Saved entries
►

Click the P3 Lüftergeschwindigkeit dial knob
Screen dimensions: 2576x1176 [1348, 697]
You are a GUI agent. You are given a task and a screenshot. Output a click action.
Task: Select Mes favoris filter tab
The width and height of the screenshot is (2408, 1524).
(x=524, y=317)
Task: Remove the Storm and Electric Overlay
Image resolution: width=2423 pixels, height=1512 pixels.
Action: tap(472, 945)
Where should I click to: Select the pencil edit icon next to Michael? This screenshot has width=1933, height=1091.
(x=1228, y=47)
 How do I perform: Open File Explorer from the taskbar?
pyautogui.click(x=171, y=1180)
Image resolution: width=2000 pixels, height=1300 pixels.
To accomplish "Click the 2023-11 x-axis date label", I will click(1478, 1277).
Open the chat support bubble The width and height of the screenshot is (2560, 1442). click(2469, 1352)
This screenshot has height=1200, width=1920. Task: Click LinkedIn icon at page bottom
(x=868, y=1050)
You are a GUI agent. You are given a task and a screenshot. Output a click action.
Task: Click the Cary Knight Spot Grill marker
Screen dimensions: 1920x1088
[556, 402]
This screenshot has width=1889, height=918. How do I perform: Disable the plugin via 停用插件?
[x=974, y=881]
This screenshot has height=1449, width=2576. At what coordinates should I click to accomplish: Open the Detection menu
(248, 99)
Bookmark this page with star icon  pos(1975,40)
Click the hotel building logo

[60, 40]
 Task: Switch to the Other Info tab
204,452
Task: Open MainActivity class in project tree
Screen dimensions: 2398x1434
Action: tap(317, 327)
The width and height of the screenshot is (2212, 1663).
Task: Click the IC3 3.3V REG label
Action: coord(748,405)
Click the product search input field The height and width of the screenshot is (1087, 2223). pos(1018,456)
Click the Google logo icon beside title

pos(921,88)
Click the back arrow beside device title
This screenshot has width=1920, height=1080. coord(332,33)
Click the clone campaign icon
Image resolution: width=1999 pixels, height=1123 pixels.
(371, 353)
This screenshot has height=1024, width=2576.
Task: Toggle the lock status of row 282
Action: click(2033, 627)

◄

:: Work required ::
Reproduce the records above exactly. Leave nothing out.

:: Answer box ::
Click the P3 Lüftergeschwindigkeit dial knob
Screen dimensions: 2576x1176 [1348, 697]
You are a GUI agent. You are given a task and a screenshot. Output a click action.
Task: Select Mes favoris filter tab
The width and height of the screenshot is (2408, 1524).
(x=524, y=317)
Task: Remove the Storm and Electric Overlay
Image resolution: width=2423 pixels, height=1512 pixels.
Action: tap(472, 945)
Where should I click to: Select the pencil edit icon next to Michael? This screenshot has width=1933, height=1091.
(x=1228, y=47)
 How do I perform: Open File Explorer from the taskbar?
pyautogui.click(x=171, y=1180)
Image resolution: width=2000 pixels, height=1300 pixels.
To accomplish "Click the 2023-11 x-axis date label", I will click(1478, 1277).
Open the chat support bubble The width and height of the screenshot is (2560, 1442). click(2469, 1352)
This screenshot has height=1200, width=1920. Task: Click LinkedIn icon at page bottom
(x=868, y=1050)
You are a GUI agent. You are given a task and a screenshot. Output a click action.
Task: Click the Cary Knight Spot Grill marker
Screen dimensions: 1920x1088
[556, 402]
This screenshot has width=1889, height=918. How do I perform: Disable the plugin via 停用插件?
[x=974, y=881]
This screenshot has height=1449, width=2576. At what coordinates should I click to accomplish: Open the Detection menu
(248, 99)
Bookmark this page with star icon  pos(1975,40)
Click the hotel building logo

[60, 40]
 Task: Switch to the Other Info tab
204,452
Task: Open MainActivity class in project tree
Screen dimensions: 2398x1434
Action: tap(317, 327)
The width and height of the screenshot is (2212, 1663).
Task: Click the IC3 3.3V REG label
Action: coord(748,405)
Click the product search input field The height and width of the screenshot is (1087, 2223). pos(1018,456)
Click the Google logo icon beside title

pos(921,88)
Click the back arrow beside device title
This screenshot has width=1920, height=1080. coord(332,33)
Click the clone campaign icon
Image resolution: width=1999 pixels, height=1123 pixels.
(371, 353)
This screenshot has height=1024, width=2576.
Task: Toggle the lock status of row 282
Action: click(2033, 627)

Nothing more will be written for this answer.